Some records

-----

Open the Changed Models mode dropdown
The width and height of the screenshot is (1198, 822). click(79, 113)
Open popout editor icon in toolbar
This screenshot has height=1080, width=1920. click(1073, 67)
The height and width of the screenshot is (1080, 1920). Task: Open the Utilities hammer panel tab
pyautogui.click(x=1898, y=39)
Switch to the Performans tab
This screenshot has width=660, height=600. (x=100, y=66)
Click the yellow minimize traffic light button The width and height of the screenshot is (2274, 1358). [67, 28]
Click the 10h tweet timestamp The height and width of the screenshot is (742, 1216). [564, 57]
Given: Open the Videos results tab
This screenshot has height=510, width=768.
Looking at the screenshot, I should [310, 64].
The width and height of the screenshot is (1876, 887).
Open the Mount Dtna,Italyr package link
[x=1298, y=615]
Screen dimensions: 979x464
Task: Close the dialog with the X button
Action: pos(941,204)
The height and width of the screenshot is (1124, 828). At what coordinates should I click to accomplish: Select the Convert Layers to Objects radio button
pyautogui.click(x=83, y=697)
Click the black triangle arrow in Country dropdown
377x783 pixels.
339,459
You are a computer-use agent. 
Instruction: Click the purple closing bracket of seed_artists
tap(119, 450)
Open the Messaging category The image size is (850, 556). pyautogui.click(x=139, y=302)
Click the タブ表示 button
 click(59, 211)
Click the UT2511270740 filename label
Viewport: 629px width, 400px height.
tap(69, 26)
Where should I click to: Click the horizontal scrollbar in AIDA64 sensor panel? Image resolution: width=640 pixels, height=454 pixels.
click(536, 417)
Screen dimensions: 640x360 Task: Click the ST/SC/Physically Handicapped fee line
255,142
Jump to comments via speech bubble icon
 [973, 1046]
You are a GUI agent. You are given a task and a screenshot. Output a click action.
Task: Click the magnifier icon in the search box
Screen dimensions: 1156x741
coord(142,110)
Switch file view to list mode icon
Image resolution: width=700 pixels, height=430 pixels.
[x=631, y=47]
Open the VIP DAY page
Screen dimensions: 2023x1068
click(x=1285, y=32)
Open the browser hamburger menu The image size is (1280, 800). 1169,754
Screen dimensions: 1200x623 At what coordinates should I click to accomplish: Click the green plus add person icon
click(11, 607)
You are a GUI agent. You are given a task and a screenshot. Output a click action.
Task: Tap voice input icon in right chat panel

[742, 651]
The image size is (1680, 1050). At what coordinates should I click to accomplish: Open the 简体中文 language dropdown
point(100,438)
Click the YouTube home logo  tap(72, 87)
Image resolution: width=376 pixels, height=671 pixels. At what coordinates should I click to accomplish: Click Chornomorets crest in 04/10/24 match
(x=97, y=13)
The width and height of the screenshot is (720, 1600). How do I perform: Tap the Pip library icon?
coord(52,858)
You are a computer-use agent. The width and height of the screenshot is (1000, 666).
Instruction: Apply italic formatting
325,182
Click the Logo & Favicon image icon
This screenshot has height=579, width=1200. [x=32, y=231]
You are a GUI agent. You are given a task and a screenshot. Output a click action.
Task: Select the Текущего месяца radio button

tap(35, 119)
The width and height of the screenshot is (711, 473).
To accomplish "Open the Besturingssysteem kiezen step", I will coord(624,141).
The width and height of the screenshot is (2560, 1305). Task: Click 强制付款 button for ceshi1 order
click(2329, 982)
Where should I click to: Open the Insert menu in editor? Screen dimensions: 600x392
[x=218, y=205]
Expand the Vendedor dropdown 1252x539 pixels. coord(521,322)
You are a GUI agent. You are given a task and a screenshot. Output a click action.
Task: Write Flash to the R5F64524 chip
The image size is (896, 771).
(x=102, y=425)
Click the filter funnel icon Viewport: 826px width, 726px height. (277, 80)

-----

Aim: Rewrite the records above with "GUI agent" swapped for "screen assistant" each time it occurs, leaving everything else the same.

The solution:
Open the Changed Models mode dropdown
The width and height of the screenshot is (1198, 822). click(79, 113)
Open popout editor icon in toolbar
This screenshot has height=1080, width=1920. click(1073, 67)
The height and width of the screenshot is (1080, 1920). Task: Open the Utilities hammer panel tab
pyautogui.click(x=1898, y=39)
Switch to the Performans tab
This screenshot has width=660, height=600. (x=100, y=66)
Click the yellow minimize traffic light button The width and height of the screenshot is (2274, 1358). [67, 28]
Click the 10h tweet timestamp The height and width of the screenshot is (742, 1216). [564, 57]
Given: Open the Videos results tab
This screenshot has height=510, width=768.
Looking at the screenshot, I should [310, 64].
The width and height of the screenshot is (1876, 887).
Open the Mount Dtna,Italyr package link
[x=1298, y=615]
Screen dimensions: 979x464
Task: Close the dialog with the X button
Action: pos(941,204)
The height and width of the screenshot is (1124, 828). At what coordinates should I click to accomplish: Select the Convert Layers to Objects radio button
pyautogui.click(x=83, y=697)
Click the black triangle arrow in Country dropdown
377x783 pixels.
339,459
You are a computer-use agent. 
Instruction: Click the purple closing bracket of seed_artists
tap(119, 450)
Open the Messaging category The image size is (850, 556). pyautogui.click(x=139, y=302)
Click the タブ表示 button
 click(59, 211)
Click the UT2511270740 filename label
Viewport: 629px width, 400px height.
tap(69, 26)
Where should I click to: Click the horizontal scrollbar in AIDA64 sensor panel? Image resolution: width=640 pixels, height=454 pixels.
click(536, 417)
Screen dimensions: 640x360 Task: Click the ST/SC/Physically Handicapped fee line
255,142
Jump to comments via speech bubble icon
 [973, 1046]
You are a screen assistant. You are given a task and a screenshot. Output a click action.
Task: Click the magnifier icon in the search box
Screen dimensions: 1156x741
coord(142,110)
Switch file view to list mode icon
Image resolution: width=700 pixels, height=430 pixels.
[x=631, y=47]
Open the VIP DAY page
Screen dimensions: 2023x1068
click(x=1285, y=32)
Open the browser hamburger menu The image size is (1280, 800). 1169,754
Screen dimensions: 1200x623 At what coordinates should I click to accomplish: Click the green plus add person icon
click(11, 607)
You are a screen assistant. You are given a task and a screenshot. Output a click action.
Task: Tap voice input icon in right chat panel

[742, 651]
The image size is (1680, 1050). At what coordinates should I click to accomplish: Open the 简体中文 language dropdown
point(100,438)
Click the YouTube home logo  tap(72, 87)
Image resolution: width=376 pixels, height=671 pixels. At what coordinates should I click to accomplish: Click Chornomorets crest in 04/10/24 match
(x=97, y=13)
The width and height of the screenshot is (720, 1600). How do I perform: Tap the Pip library icon?
coord(52,858)
You are a computer-use agent. The width and height of the screenshot is (1000, 666).
Instruction: Apply italic formatting
325,182
Click the Logo & Favicon image icon
This screenshot has height=579, width=1200. [x=32, y=231]
You are a screen assistant. You are given a task and a screenshot. Output a click action.
Task: Select the Текущего месяца radio button

tap(35, 119)
The width and height of the screenshot is (711, 473).
To accomplish "Open the Besturingssysteem kiezen step", I will coord(624,141).
The width and height of the screenshot is (2560, 1305). Task: Click 强制付款 button for ceshi1 order
click(2329, 982)
Where should I click to: Open the Insert menu in editor? Screen dimensions: 600x392
[x=218, y=205]
Expand the Vendedor dropdown 1252x539 pixels. coord(521,322)
You are a screen assistant. You are given a task and a screenshot. Output a click action.
Task: Write Flash to the R5F64524 chip
The image size is (896, 771).
(x=102, y=425)
Click the filter funnel icon Viewport: 826px width, 726px height. (277, 80)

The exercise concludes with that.